Tantangan A
Salin kembali penggalan berita tentang penolakan revisi UU KPK, mulai dari "Dari Denpasar, Bali, dilaporkan" sampai "fraksi di DPR.", dan ubah "Selasa" menjadi "Rabu".
Tantangan B
Sebutkan semua kalangan yang disebut dalam kalimat yang diawali "Berbagai kalangan" pada berita tentang penolakan revisi UU KPK.
Tantangan C
Jawab pertanyaan berikut berdasarkan berita tentang penolakan revisi UU KPK:
(i) Undang-undang nomor dan tahun berapa yang didesak agar tidak direvisi?
(ii) Siapa koordinator AMBAK?
(iii) Gedung apa yang didatangi AMBAK?

Teks Sumber
☆ ☆ ☆ ☆ ☆

Dari Mahasiswa, Nelayan, Akademisi, hingga Aktivis Partai Ramai-ramai Tolak Revisi UU KPK
DENPASAR, KOMPAS 13 Oktober 2015— Desakan agar Undang-Undang Nomor 30 Tahun 2002 tentang Komisi Pemberantasan Korupsi tidak direvisi semakin santer disuarakan. Berbagai kalangan, dari masyarakat umum, mahasiswa, petani, nelayan, hingga akademisi, satu per satu menyuarakan sikap mereka.
Dari Denpasar, Bali, dilaporkan Aliansi Masyarakat Bali Anti Korupsi (AMBAK) pada Selasa (13/10) mendatangi gedung DPRD Bali. Koordinator AMBAK Gede Agung Nusantara menyerukan kepada Presiden Joko Widodo agar secara tegas menolak rencana revisi UU KPK yang sedang digulirkan sejumlah fraksi di DPR.

☆ ☆ ☆ ☆ ☆

Data yang Diberikan

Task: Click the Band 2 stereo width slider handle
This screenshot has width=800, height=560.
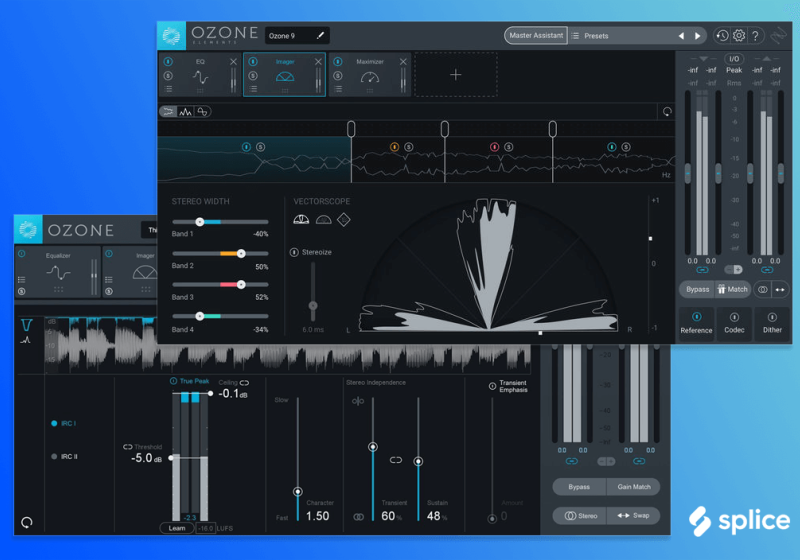Action: [241, 253]
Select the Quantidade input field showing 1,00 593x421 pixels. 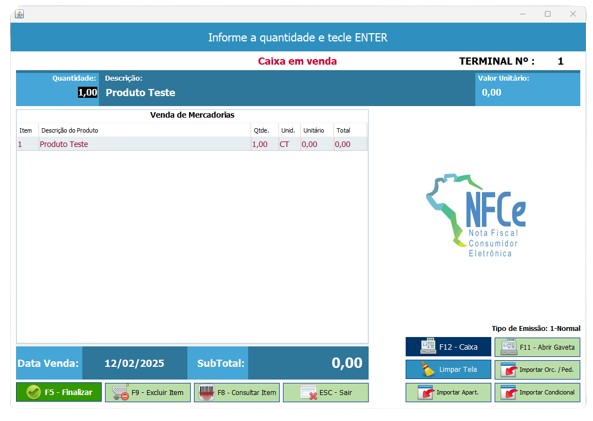(88, 93)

☆ ☆ ☆ ☆ ☆

Hasil Tugas A
Dari Denpasar, Bali, dilaporkan Aliansi Masyarakat Bali Anti Korupsi (AMBAK) pada Rabu (13/10) mendatangi gedung DPRD Bali. Koordinator AMBAK Gede Agung Nusantara menyerukan kepada Presiden Joko Widodo agar secara tegas menolak rencana revisi UU KPK yang sedang digulirkan sejumlah fraksi di DPR.

Hasil Tugas B
- masyarakat umum
- mahasiswa
- petani
- nelayan
- akademisi

Hasil Tugas C
(i) Undang-Undang Nomor 30 Tahun 2002 tentang Komisi Pemberantasan Korupsi
(ii) Gede Agung Nusantara
(iii) Gedung DPRD Bali